*WHAT THE EXERCISE ASKS*:
Up to and including the line that holds "Task: Follow the back to network link", copy every line of the records below exactly, starting at the first; leave pictures out.

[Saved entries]
════════

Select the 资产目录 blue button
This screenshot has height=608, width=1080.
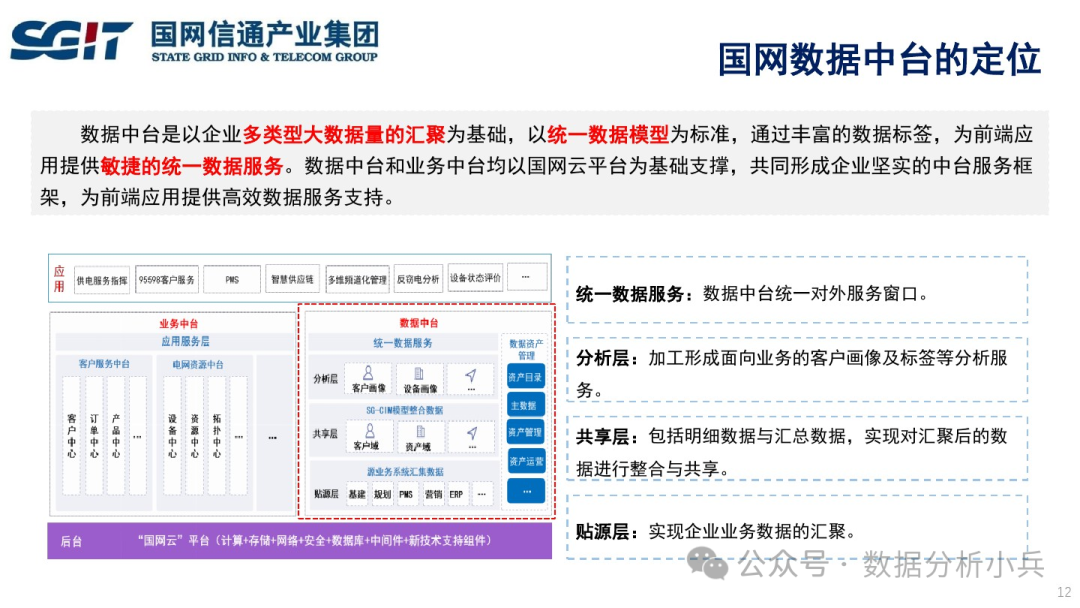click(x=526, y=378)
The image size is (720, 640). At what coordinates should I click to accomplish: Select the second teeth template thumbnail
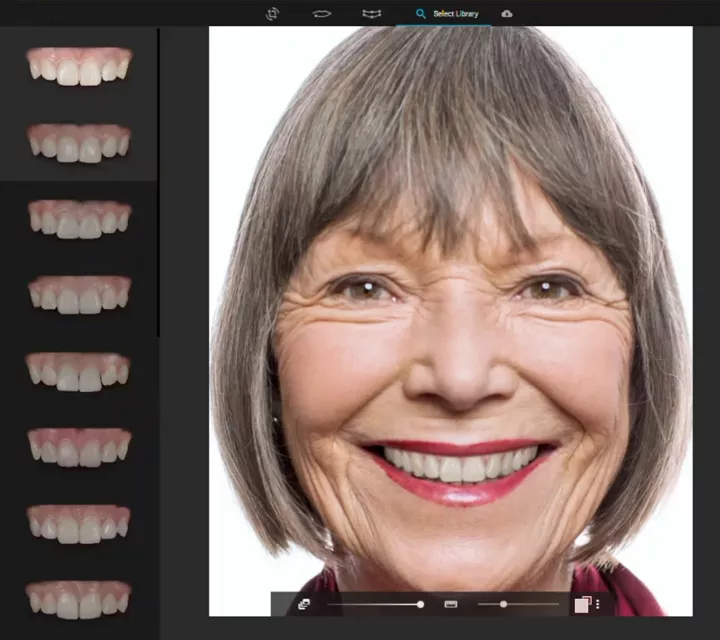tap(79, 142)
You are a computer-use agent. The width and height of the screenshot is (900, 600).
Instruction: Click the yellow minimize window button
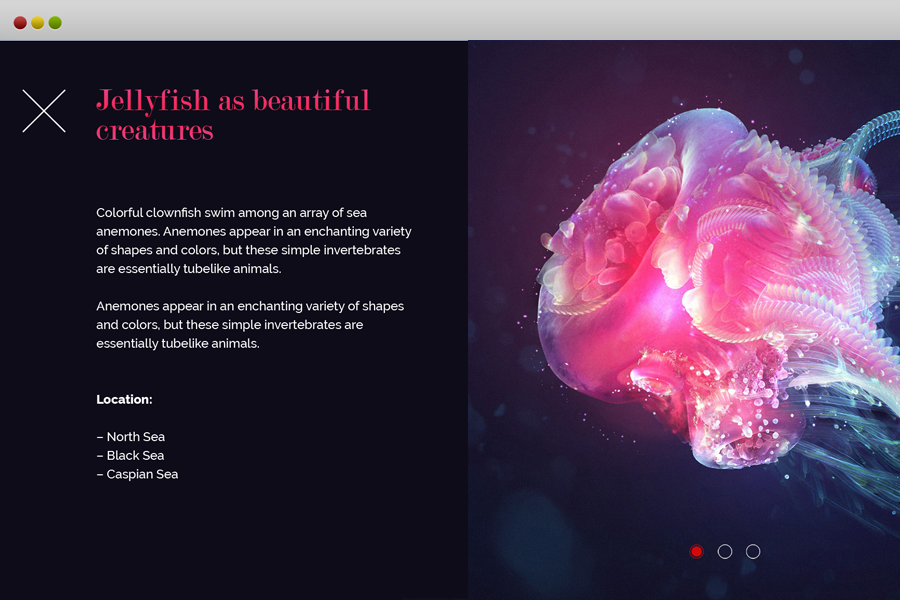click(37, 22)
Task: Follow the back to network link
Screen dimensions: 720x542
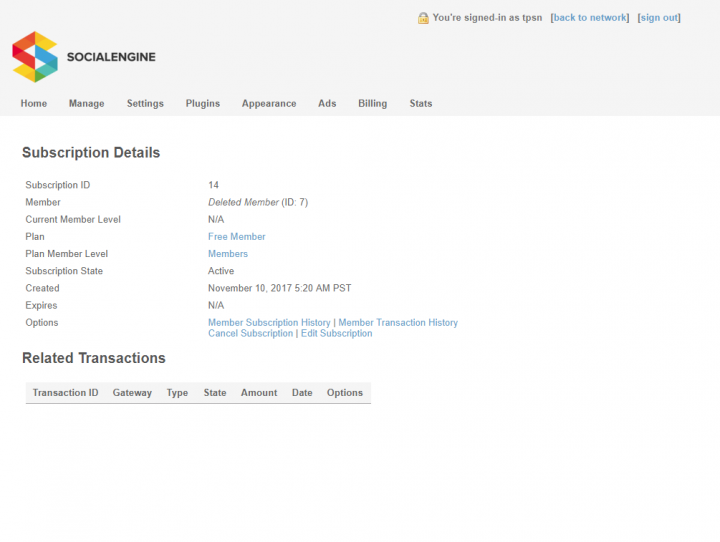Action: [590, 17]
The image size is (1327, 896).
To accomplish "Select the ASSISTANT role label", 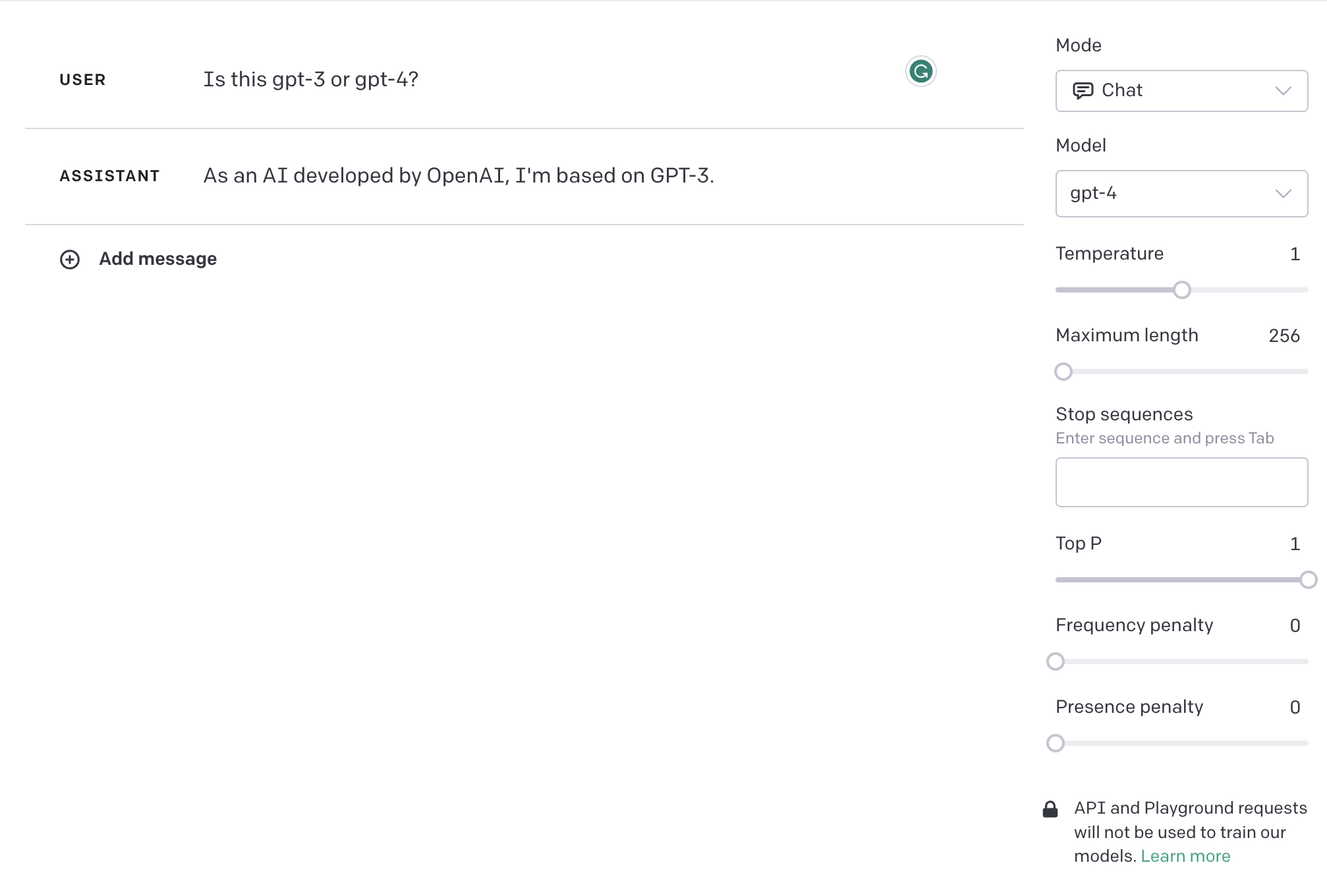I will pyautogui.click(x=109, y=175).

════════

*ANSWER SECTION*:
Select the 资产目录 blue button
This screenshot has height=608, width=1080.
click(x=526, y=378)
The image size is (720, 640). At what coordinates should I click to accomplish: Select the second teeth template thumbnail
tap(79, 142)
You are a computer-use agent. The width and height of the screenshot is (900, 600).
Instruction: Click the yellow minimize window button
click(37, 22)
Task: Follow the back to network link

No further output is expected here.